Alternatively, order fees may not be necessary. If FIFO ordering is used, and spammers are always charged priority fees across all channels, it may only be necessary to allow the market to decide the cost of paying N leaders to improve inclusion chances versus paying the most likely recent leader to include the transaction first.

Managing Block Resources

In a blockchain network, when there are two concurrent leaders, the block capacity limits across the system need to be evenly distributed.

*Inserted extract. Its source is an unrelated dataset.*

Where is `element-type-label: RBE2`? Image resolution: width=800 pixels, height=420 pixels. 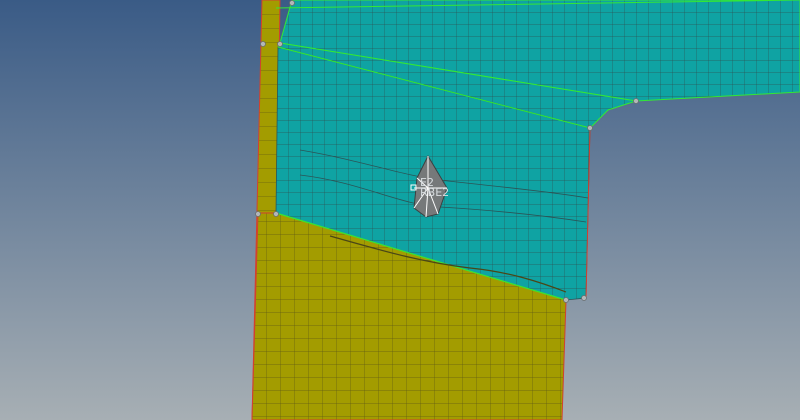 element-type-label: RBE2 is located at coordinates (434, 192).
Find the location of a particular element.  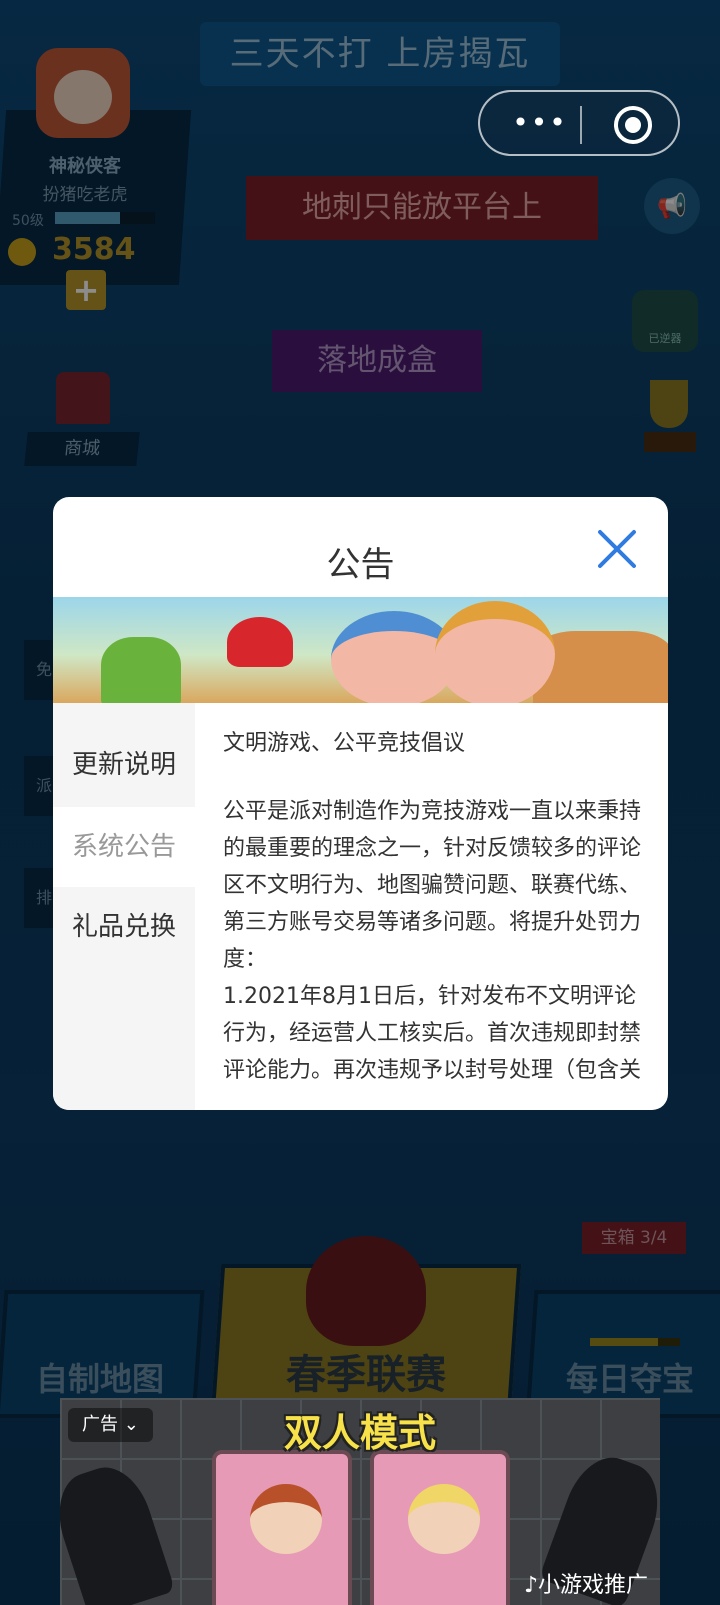

tab-update-notes: 更新说明 is located at coordinates (124, 765).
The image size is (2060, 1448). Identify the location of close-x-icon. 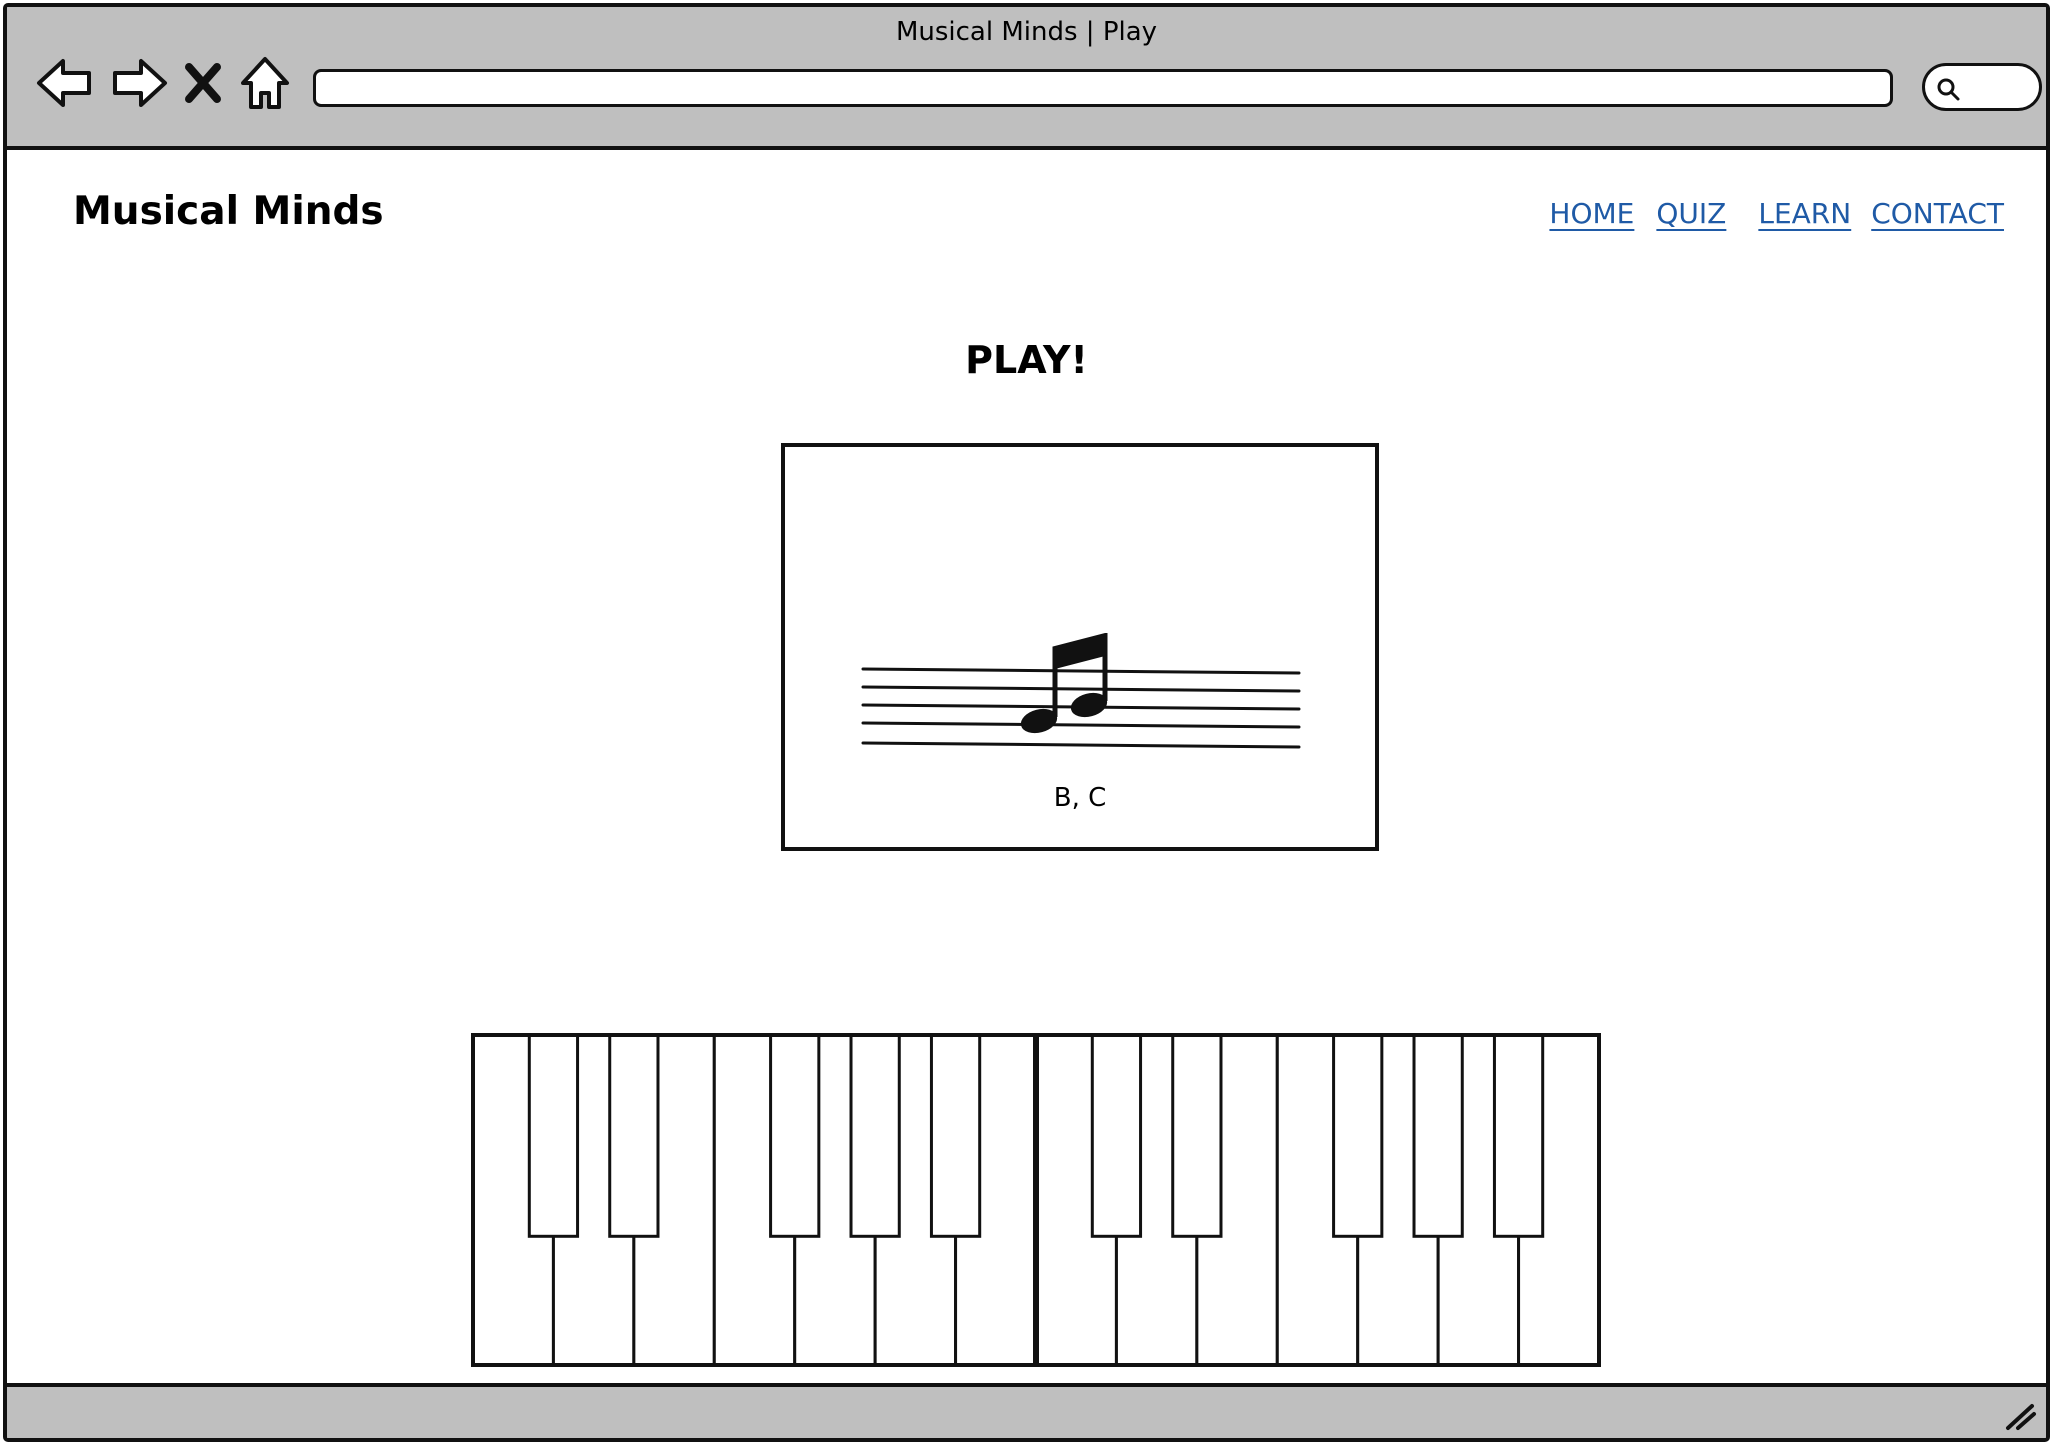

Specifically, not only the total capacity but also each specific limit, such as write lock limits—no account can write more than 6 million compute units (CUs), while each leader can schedule a maximum of 24 million CUs of transactions. This way, even in the worst case, the merged block will not exceed the system's total capacity limit.

This mechanism may lead to fee fluctuations and underutilization of resources, as the scheduling priority fees will be determined by each leader's capacity, while each leader knows little about the scheduling status of other concurrent leaders.

To mitigate underutilization of resources and the resulting fee spikes, any unused block capacity should roll over to future blocks. That is, if the current merged block uses less than X on write locks, total bytes, or total compute units (CUs), then K*X should be added to the next block, where 0 < K < 1, until a certain maximum value. Asynchronous execution can lag behind the chain top by up to one epoch, so capacity rolling can be quite aggressive.

According to recent block data, most blocks are typically filled to 80%, while write lock limits are far below 50%. Generally, future blocks should always have some spare capacity. Since blocks may temporarily exceed capacity limits, execution must be asynchronous with the consensus process. For more details on asynchronous execution proposals, see the APE article.